Durante doze anos vivi nas nuvens. Sentia-me abençoada, soprada pelos anjos com direito a um plus super especial. Quantas pessoas tem o privilégio de dizer que desfrutam da companhia do seu sonho de infância? E mais, que ele é tanto quanto e até mais do que você imaginava? Sim, porque havia muitas qualidades que minha imaginação de criança não conhecia, mas que minha personalidade de mulher pôde observar, desfrutar e saborear.

Jamais pude imaginar que seria possível ser tão feliz quanto fui ao seu lado, mesmo atravessando todas as turbulências que atravessamos. Tenho consciência que algumas vezes me faltou tato, em outras me sobraram lágrimas, mas quem é perfeito? Somos todos seres imperfeitos em busca de quem nos complete e nos aceite com os defeitos, rachaduras que temos.

Eu não sei absolutamente o que ele pensa de mim ou desse tempo que passamos juntos, mas sei que ao olhar para ele nunca observei suas rachaduras como falhas, como defeitos, mas como marcas que o tornaram a pessoa especial que é. Sua beleza é exatamente sua resiliência, sua capacidade de se manter inteiro apesar das rachaduras e olhar essa integridade sempre me deu confiança e me ajudou a ficar mais forte.
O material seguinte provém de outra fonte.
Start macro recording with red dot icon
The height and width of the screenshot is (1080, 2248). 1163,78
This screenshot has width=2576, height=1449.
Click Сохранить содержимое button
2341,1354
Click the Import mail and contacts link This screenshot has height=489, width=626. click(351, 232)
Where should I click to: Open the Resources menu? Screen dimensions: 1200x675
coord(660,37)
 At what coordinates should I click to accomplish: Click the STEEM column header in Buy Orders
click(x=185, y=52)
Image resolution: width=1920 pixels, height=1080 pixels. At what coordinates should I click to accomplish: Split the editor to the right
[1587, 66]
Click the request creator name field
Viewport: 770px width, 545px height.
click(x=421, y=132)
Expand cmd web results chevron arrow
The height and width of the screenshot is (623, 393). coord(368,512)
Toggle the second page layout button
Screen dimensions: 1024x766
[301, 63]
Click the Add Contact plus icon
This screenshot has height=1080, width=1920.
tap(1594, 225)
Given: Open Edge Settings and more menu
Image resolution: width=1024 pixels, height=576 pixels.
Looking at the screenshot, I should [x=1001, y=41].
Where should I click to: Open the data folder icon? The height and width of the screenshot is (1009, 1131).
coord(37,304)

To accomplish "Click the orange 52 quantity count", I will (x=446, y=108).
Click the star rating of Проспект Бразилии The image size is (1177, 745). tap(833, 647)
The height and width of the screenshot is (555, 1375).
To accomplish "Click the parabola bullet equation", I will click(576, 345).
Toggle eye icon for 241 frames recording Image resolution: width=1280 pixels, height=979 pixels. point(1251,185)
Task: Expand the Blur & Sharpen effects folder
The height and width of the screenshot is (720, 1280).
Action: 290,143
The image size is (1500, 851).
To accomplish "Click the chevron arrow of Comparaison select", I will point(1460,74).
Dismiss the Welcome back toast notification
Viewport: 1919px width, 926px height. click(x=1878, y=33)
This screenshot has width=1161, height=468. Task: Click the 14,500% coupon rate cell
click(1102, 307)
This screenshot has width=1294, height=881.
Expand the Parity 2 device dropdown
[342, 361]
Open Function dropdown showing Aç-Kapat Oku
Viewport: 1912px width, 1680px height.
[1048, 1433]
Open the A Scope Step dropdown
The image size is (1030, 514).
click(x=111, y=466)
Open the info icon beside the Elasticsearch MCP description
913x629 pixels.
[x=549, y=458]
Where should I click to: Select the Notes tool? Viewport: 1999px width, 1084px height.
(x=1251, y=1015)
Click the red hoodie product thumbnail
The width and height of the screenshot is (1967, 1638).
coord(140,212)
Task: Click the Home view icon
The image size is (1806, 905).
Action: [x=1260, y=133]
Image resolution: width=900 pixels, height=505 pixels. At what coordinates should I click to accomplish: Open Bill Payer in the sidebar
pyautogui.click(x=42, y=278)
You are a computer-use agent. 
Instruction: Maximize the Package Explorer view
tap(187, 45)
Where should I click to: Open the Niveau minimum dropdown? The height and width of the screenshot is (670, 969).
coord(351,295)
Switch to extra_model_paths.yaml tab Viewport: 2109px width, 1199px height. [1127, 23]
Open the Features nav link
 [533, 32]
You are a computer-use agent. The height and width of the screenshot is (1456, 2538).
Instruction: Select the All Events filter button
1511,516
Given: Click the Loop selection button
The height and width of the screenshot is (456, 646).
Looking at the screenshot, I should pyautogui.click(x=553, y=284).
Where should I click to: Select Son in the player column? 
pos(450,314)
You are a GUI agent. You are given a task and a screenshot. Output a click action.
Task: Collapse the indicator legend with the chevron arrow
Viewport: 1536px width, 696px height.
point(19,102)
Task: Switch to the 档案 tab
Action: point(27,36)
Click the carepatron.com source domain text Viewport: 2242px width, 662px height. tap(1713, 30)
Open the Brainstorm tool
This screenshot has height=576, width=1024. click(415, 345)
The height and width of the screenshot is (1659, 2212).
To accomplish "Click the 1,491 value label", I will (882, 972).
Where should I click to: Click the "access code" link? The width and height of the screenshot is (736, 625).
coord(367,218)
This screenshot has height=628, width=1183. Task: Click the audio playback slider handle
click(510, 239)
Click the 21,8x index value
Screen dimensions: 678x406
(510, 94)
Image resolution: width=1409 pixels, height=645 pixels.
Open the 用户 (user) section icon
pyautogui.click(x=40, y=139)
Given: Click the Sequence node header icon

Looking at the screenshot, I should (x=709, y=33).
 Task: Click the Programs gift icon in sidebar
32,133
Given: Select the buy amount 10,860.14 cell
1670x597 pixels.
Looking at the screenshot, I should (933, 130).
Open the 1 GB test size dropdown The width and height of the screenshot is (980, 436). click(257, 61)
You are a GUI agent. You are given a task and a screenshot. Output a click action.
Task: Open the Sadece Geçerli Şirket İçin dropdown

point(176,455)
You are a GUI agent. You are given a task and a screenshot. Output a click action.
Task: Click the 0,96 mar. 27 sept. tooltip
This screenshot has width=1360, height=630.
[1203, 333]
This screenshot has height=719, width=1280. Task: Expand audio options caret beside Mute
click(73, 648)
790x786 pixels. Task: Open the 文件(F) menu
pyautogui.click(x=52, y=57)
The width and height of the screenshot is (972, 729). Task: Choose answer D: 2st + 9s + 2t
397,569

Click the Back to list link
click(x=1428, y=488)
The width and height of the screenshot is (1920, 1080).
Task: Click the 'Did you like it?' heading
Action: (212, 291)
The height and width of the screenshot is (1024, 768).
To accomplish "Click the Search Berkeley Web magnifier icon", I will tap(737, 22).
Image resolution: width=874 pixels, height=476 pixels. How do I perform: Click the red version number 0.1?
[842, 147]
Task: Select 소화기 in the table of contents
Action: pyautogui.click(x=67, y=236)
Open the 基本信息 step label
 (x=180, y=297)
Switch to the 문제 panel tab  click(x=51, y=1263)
Quantas vezes um abraço, uma palavra ou simplesmente aquele sorriso no canto olhos, foi suficiente para acalmar meus medos, me apontar o caminho, segurar minha mão e dizer: vá em frente! Eu me sentia como uma pipa capaz de voar muito alto com alguém em terra manejando o cordão com firmeza. Era muito bom ter para onde voltar.

Há quase quatro anos ele saiu pela porta sem me dar qualquer motivo plausível e se foi sem olhar para trás... Saiu do meu mundo real para ser incorporado ao mundo das lembranças, e com isso se tornou ainda mais real. Não há um só minuto durante o dia em que sua lembrança não esteja comigo, desde que acordo pela manhã e mentalmente lhe dou um beijo de bom dia, até a noite quando volto a apresenta-lo em minhas orações.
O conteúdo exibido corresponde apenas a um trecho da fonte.